Aun así, su orgullo herido le llevó hasta el límite de la inmolación y, sin aceptar una derrota, se desplantó de rodillas y de espaldas ante el toraco, que le hizo pagar su osadía prendiéndole sin esfuerzo y de fea manera, hasta estrellarle contra el estribo de la barrera.

Con la taleguilla destrozada y sangre en su amplia frente despoblada, aún tuvo arrestos Liria para volver a ponerse de hinojos en dos apurados pases por alto y para tirarse a matar en rectitud, a pesar de salir rebotado y perseguido dramáticamente, salvándose de puro milagro de la cornada, en la última oleada de un toro muy distinto al que empezó la faena.

Entonces sí, volvieron aquellos antiguos gritos y la plaza, emocionada y conmocionada, refrescó una antigua admiración hasta el punto de pedir clamorosamente dos orejas que el presidente, más ecuánime y menos impresionado que la mayoría, dejó solo en una.

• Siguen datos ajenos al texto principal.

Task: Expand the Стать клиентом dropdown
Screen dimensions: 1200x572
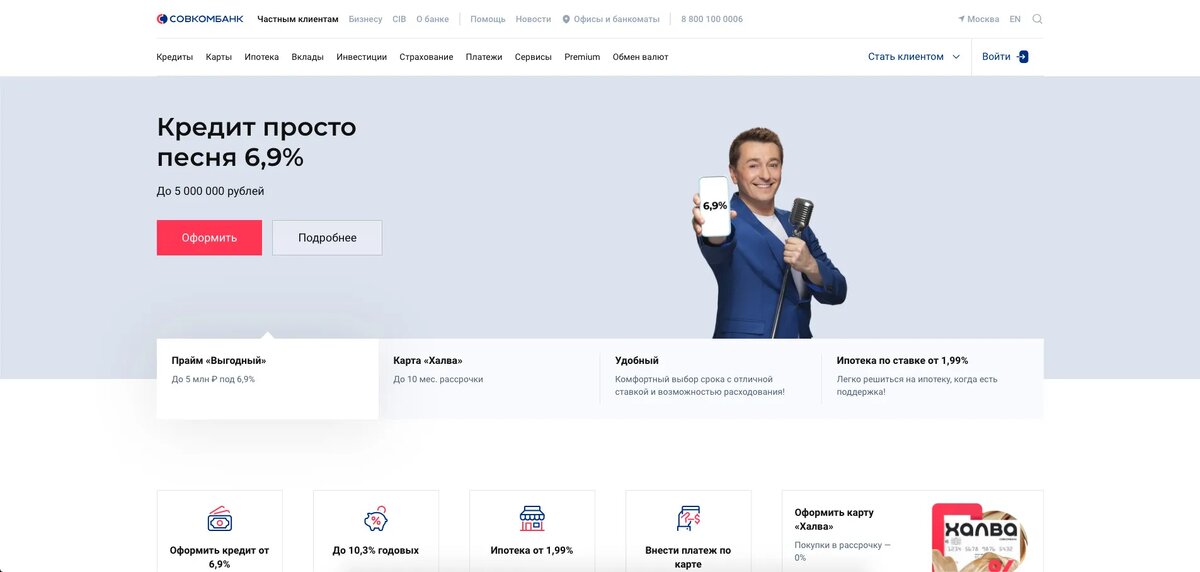Action: click(913, 57)
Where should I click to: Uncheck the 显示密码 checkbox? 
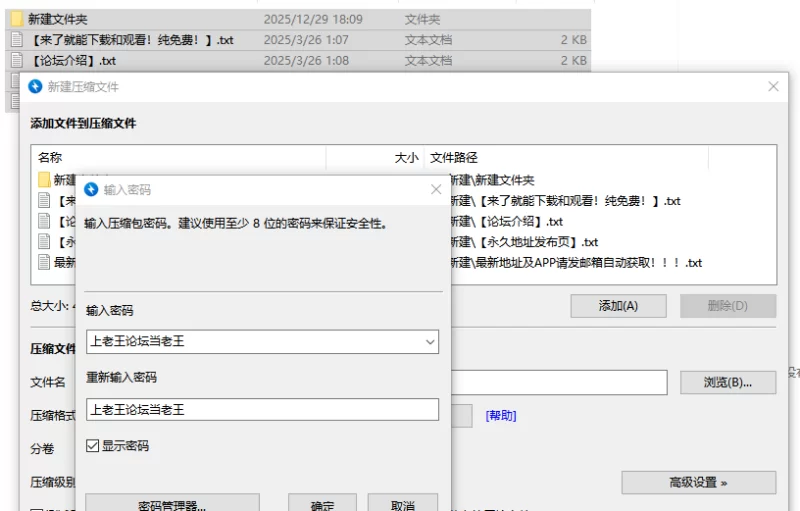click(93, 445)
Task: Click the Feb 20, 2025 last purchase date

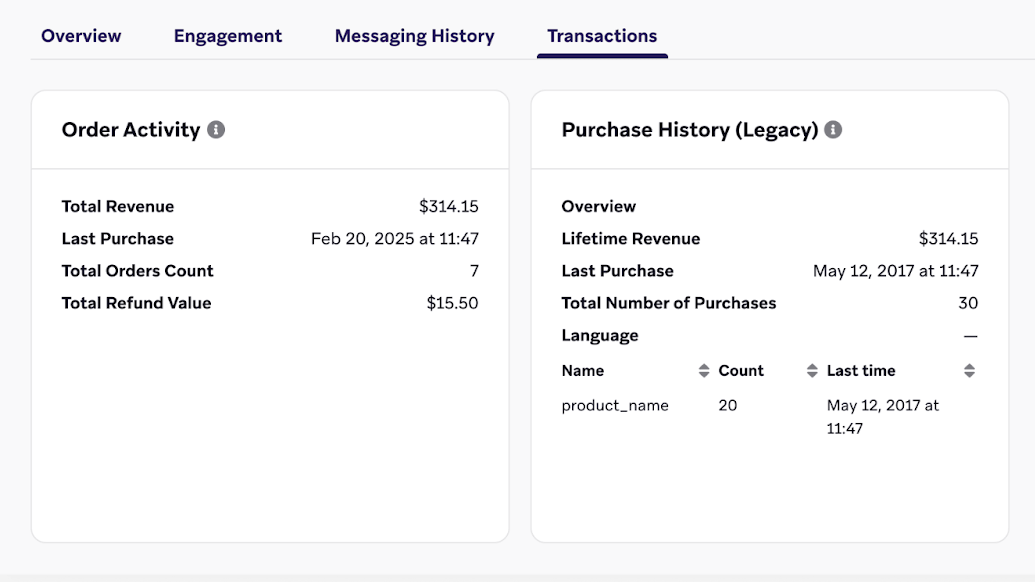Action: [394, 239]
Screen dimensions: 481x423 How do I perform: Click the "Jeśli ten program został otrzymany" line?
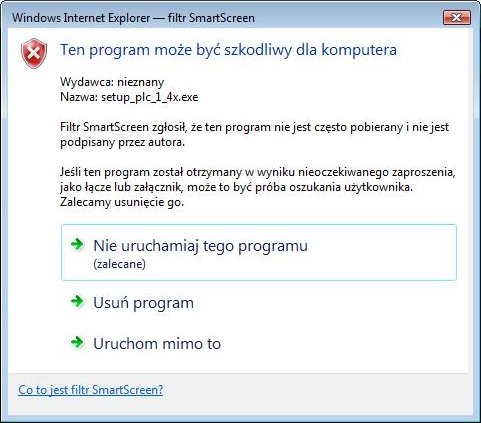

Esos fueron los momentos de mayor y única intensidad de otra corrida monótona, en la que El Juli, en su único paseíllo en los Sanfermines, trasteó con suficiencia y distancia, sin mayor temple ni apuesta, frente a un lote desclasado, similar al que sorteó el joven Ginés Marín, que, preocupantemente, volvió a manejarse con la misma falta de fibra y de convicción que la tarde anterior.